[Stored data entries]
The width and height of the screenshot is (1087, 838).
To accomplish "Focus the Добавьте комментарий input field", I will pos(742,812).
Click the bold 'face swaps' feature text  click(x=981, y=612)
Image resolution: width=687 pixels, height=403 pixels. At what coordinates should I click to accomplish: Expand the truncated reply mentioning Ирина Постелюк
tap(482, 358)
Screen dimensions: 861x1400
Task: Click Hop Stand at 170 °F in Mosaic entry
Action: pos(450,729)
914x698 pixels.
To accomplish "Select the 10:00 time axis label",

Task directions: Retype the entries above. Match them exactly.

Exercise result:
The width and height of the screenshot is (1087, 838).
To accomplish "Focus the Добавьте комментарий input field", I will pos(742,812).
Click the bold 'face swaps' feature text  click(x=981, y=612)
Image resolution: width=687 pixels, height=403 pixels. At what coordinates should I click to accomplish: Expand the truncated reply mentioning Ирина Постелюк
tap(482, 358)
Screen dimensions: 861x1400
Task: Click Hop Stand at 170 °F in Mosaic entry
Action: pos(450,729)
914x698 pixels.
To accomplish "Select the 10:00 time axis label",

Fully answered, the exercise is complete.